**Data excerpts:**
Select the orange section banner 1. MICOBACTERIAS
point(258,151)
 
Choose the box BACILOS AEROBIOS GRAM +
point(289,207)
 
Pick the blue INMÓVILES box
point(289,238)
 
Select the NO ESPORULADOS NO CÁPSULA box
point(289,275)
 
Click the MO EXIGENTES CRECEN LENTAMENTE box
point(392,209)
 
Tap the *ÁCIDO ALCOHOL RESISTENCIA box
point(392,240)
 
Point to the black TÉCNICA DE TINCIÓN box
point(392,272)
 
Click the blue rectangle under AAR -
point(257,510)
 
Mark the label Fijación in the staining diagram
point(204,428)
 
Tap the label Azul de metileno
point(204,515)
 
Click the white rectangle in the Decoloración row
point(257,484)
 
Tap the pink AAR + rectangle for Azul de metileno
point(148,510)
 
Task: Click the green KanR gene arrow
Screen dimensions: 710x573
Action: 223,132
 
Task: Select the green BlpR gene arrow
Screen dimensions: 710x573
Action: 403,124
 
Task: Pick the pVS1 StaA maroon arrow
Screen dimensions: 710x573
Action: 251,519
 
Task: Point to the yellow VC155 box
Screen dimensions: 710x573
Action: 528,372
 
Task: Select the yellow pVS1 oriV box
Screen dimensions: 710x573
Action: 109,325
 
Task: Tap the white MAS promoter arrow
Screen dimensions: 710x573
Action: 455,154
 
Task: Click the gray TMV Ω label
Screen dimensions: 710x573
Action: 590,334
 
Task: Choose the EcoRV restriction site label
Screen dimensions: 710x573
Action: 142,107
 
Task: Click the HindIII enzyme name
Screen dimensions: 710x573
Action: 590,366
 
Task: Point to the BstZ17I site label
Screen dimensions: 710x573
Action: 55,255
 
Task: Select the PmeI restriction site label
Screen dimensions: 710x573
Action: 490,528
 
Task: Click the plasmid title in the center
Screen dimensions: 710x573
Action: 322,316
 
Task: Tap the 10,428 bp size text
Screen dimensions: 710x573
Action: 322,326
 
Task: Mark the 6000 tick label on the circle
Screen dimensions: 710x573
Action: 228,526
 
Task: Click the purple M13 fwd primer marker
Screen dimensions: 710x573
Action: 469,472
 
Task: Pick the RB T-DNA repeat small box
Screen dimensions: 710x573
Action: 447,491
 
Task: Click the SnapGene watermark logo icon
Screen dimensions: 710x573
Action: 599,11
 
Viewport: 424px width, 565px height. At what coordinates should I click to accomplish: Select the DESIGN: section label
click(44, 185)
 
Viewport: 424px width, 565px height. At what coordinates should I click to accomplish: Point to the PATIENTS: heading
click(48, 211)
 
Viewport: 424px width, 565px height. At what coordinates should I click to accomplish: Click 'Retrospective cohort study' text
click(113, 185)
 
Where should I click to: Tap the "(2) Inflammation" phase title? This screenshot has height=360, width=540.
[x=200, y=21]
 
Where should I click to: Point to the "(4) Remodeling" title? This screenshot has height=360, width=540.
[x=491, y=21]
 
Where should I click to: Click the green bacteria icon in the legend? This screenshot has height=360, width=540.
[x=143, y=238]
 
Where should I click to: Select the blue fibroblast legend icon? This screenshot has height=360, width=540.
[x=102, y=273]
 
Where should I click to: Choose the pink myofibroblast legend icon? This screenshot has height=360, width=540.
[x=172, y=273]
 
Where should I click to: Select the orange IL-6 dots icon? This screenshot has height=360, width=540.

**Assignment:**
Print all of the entries exactly, leaving nothing out.

**Answer for the task:**
Select the orange section banner 1. MICOBACTERIAS
point(258,151)
 
Choose the box BACILOS AEROBIOS GRAM +
point(289,207)
 
Pick the blue INMÓVILES box
point(289,238)
 
Select the NO ESPORULADOS NO CÁPSULA box
point(289,275)
 
Click the MO EXIGENTES CRECEN LENTAMENTE box
point(392,209)
 
Tap the *ÁCIDO ALCOHOL RESISTENCIA box
point(392,240)
 
Point to the black TÉCNICA DE TINCIÓN box
point(392,272)
 
Click the blue rectangle under AAR -
point(257,510)
 
Mark the label Fijación in the staining diagram
point(204,428)
 
Tap the label Azul de metileno
point(204,515)
 
Click the white rectangle in the Decoloración row
point(257,484)
 
Tap the pink AAR + rectangle for Azul de metileno
point(148,510)
 
Task: Click the green KanR gene arrow
Screen dimensions: 710x573
Action: 223,132
 
Task: Select the green BlpR gene arrow
Screen dimensions: 710x573
Action: 403,124
 
Task: Pick the pVS1 StaA maroon arrow
Screen dimensions: 710x573
Action: 251,519
 
Task: Point to the yellow VC155 box
Screen dimensions: 710x573
Action: 528,372
 
Task: Select the yellow pVS1 oriV box
Screen dimensions: 710x573
Action: 109,325
 
Task: Tap the white MAS promoter arrow
Screen dimensions: 710x573
Action: 455,154
 
Task: Click the gray TMV Ω label
Screen dimensions: 710x573
Action: 590,334
 
Task: Choose the EcoRV restriction site label
Screen dimensions: 710x573
Action: 142,107
 
Task: Click the HindIII enzyme name
Screen dimensions: 710x573
Action: 590,366
 
Task: Point to the BstZ17I site label
Screen dimensions: 710x573
Action: 55,255
 
Task: Select the PmeI restriction site label
Screen dimensions: 710x573
Action: 490,528
 
Task: Click the plasmid title in the center
Screen dimensions: 710x573
Action: 322,316
 
Task: Tap the 10,428 bp size text
Screen dimensions: 710x573
Action: 322,326
 
Task: Mark the 6000 tick label on the circle
Screen dimensions: 710x573
Action: 228,526
 
Task: Click the purple M13 fwd primer marker
Screen dimensions: 710x573
Action: 469,472
 
Task: Pick the RB T-DNA repeat small box
Screen dimensions: 710x573
Action: 447,491
 
Task: Click the SnapGene watermark logo icon
Screen dimensions: 710x573
Action: 599,11
 
Viewport: 424px width, 565px height. At what coordinates should I click to accomplish: Select the DESIGN: section label
click(44, 185)
 
Viewport: 424px width, 565px height. At what coordinates should I click to accomplish: Point to the PATIENTS: heading
click(48, 211)
 
Viewport: 424px width, 565px height. At what coordinates should I click to accomplish: Click 'Retrospective cohort study' text
click(113, 185)
 
Where should I click to: Tap the "(2) Inflammation" phase title? This screenshot has height=360, width=540.
[x=200, y=21]
 
Where should I click to: Point to the "(4) Remodeling" title? This screenshot has height=360, width=540.
[x=491, y=21]
 
Where should I click to: Click the green bacteria icon in the legend? This screenshot has height=360, width=540.
[x=143, y=238]
 
Where should I click to: Select the blue fibroblast legend icon? This screenshot has height=360, width=540.
[x=102, y=273]
 
Where should I click to: Choose the pink myofibroblast legend icon? This screenshot has height=360, width=540.
[x=172, y=273]
 
Where should I click to: Select the orange IL-6 dots icon? This screenshot has height=360, width=540.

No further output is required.